## THE TASK:
Every line of the listing is to be returned exactly as given.

== MATERIAL TO PROCESS

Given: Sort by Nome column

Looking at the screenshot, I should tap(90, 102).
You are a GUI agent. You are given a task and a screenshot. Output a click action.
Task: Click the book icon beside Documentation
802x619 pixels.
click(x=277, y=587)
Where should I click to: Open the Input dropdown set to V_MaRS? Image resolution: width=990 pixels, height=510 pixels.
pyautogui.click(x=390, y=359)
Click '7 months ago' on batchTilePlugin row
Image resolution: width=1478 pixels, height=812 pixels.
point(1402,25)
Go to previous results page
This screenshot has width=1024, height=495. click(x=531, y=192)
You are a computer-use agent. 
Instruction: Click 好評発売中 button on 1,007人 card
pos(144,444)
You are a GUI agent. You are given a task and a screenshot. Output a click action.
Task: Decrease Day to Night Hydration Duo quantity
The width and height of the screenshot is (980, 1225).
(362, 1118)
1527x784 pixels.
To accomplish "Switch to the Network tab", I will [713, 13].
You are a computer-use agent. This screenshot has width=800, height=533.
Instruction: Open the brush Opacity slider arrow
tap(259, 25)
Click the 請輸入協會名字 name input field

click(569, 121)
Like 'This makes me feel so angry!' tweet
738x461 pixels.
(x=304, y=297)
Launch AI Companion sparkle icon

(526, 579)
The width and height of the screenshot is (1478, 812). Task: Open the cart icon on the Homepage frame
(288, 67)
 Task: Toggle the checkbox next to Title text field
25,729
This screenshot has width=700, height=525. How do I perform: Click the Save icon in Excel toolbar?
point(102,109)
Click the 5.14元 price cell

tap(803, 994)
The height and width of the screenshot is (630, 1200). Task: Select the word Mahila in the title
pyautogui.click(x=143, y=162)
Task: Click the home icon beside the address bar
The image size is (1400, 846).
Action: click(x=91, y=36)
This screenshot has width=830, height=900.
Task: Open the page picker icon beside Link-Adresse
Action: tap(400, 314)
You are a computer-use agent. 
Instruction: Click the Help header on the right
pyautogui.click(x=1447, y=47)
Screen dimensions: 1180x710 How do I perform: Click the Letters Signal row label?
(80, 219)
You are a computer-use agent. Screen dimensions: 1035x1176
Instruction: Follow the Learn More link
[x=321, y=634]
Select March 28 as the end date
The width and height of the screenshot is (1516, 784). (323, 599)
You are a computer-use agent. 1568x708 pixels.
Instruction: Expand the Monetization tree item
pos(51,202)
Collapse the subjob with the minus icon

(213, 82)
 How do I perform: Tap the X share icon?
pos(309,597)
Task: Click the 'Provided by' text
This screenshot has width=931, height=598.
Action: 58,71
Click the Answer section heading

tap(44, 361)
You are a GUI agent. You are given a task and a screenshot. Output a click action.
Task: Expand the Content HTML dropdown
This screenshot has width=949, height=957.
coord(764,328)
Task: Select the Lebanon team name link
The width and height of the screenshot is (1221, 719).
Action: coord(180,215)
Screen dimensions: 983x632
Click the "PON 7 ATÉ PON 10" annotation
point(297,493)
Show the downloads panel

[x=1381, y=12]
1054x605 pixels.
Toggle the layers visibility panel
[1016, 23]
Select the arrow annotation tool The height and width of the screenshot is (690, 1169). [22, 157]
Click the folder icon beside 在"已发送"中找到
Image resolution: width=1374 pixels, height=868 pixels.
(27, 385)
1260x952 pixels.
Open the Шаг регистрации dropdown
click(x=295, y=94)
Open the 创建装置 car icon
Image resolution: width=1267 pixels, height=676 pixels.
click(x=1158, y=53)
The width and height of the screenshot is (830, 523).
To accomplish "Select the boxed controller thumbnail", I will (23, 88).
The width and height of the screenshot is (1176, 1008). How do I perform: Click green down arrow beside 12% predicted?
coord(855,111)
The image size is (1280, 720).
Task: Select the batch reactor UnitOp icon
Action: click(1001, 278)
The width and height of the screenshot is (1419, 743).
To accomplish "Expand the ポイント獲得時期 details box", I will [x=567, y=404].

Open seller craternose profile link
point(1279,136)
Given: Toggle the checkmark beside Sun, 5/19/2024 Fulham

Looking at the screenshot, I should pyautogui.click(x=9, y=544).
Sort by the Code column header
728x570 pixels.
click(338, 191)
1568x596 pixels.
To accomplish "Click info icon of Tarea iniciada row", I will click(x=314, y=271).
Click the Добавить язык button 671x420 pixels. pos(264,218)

====

## FINAL ANSWER:
Given: Sort by Nome column

Looking at the screenshot, I should tap(90, 102).
You are a GUI agent. You are given a task and a screenshot. Output a click action.
Task: Click the book icon beside Documentation
802x619 pixels.
click(x=277, y=587)
Where should I click to: Open the Input dropdown set to V_MaRS? Image resolution: width=990 pixels, height=510 pixels.
pyautogui.click(x=390, y=359)
Click '7 months ago' on batchTilePlugin row
Image resolution: width=1478 pixels, height=812 pixels.
point(1402,25)
Go to previous results page
This screenshot has width=1024, height=495. click(x=531, y=192)
You are a computer-use agent. 
Instruction: Click 好評発売中 button on 1,007人 card
pos(144,444)
You are a GUI agent. You are given a task and a screenshot. Output a click action.
Task: Decrease Day to Night Hydration Duo quantity
The width and height of the screenshot is (980, 1225).
(362, 1118)
1527x784 pixels.
To accomplish "Switch to the Network tab", I will [713, 13].
You are a computer-use agent. This screenshot has width=800, height=533.
Instruction: Open the brush Opacity slider arrow
tap(259, 25)
Click the 請輸入協會名字 name input field

click(569, 121)
Like 'This makes me feel so angry!' tweet
738x461 pixels.
(x=304, y=297)
Launch AI Companion sparkle icon

(526, 579)
The width and height of the screenshot is (1478, 812). Task: Open the cart icon on the Homepage frame
(288, 67)
 Task: Toggle the checkbox next to Title text field
25,729
This screenshot has width=700, height=525. How do I perform: Click the Save icon in Excel toolbar?
point(102,109)
Click the 5.14元 price cell

tap(803, 994)
The height and width of the screenshot is (630, 1200). Task: Select the word Mahila in the title
pyautogui.click(x=143, y=162)
Task: Click the home icon beside the address bar
The image size is (1400, 846).
Action: click(x=91, y=36)
This screenshot has width=830, height=900.
Task: Open the page picker icon beside Link-Adresse
Action: tap(400, 314)
You are a computer-use agent. 
Instruction: Click the Help header on the right
pyautogui.click(x=1447, y=47)
Screen dimensions: 1180x710 How do I perform: Click the Letters Signal row label?
(80, 219)
You are a computer-use agent. Screen dimensions: 1035x1176
Instruction: Follow the Learn More link
[x=321, y=634]
Select March 28 as the end date
The width and height of the screenshot is (1516, 784). (323, 599)
You are a computer-use agent. 1568x708 pixels.
Instruction: Expand the Monetization tree item
pos(51,202)
Collapse the subjob with the minus icon

(213, 82)
 How do I perform: Tap the X share icon?
pos(309,597)
Task: Click the 'Provided by' text
This screenshot has width=931, height=598.
Action: 58,71
Click the Answer section heading

tap(44, 361)
You are a GUI agent. You are given a task and a screenshot. Output a click action.
Task: Expand the Content HTML dropdown
This screenshot has width=949, height=957.
coord(764,328)
Task: Select the Lebanon team name link
The width and height of the screenshot is (1221, 719).
Action: coord(180,215)
Screen dimensions: 983x632
Click the "PON 7 ATÉ PON 10" annotation
point(297,493)
Show the downloads panel

[x=1381, y=12]
1054x605 pixels.
Toggle the layers visibility panel
[1016, 23]
Select the arrow annotation tool The height and width of the screenshot is (690, 1169). [22, 157]
Click the folder icon beside 在"已发送"中找到
Image resolution: width=1374 pixels, height=868 pixels.
(27, 385)
1260x952 pixels.
Open the Шаг регистрации dropdown
click(x=295, y=94)
Open the 创建装置 car icon
Image resolution: width=1267 pixels, height=676 pixels.
click(x=1158, y=53)
The width and height of the screenshot is (830, 523).
To accomplish "Select the boxed controller thumbnail", I will (23, 88).
The width and height of the screenshot is (1176, 1008). How do I perform: Click green down arrow beside 12% predicted?
coord(855,111)
The image size is (1280, 720).
Task: Select the batch reactor UnitOp icon
Action: click(1001, 278)
The width and height of the screenshot is (1419, 743).
To accomplish "Expand the ポイント獲得時期 details box", I will [x=567, y=404].

Open seller craternose profile link
point(1279,136)
Given: Toggle the checkmark beside Sun, 5/19/2024 Fulham

Looking at the screenshot, I should pyautogui.click(x=9, y=544).
Sort by the Code column header
728x570 pixels.
click(338, 191)
1568x596 pixels.
To accomplish "Click info icon of Tarea iniciada row", I will click(x=314, y=271).
Click the Добавить язык button 671x420 pixels. pos(264,218)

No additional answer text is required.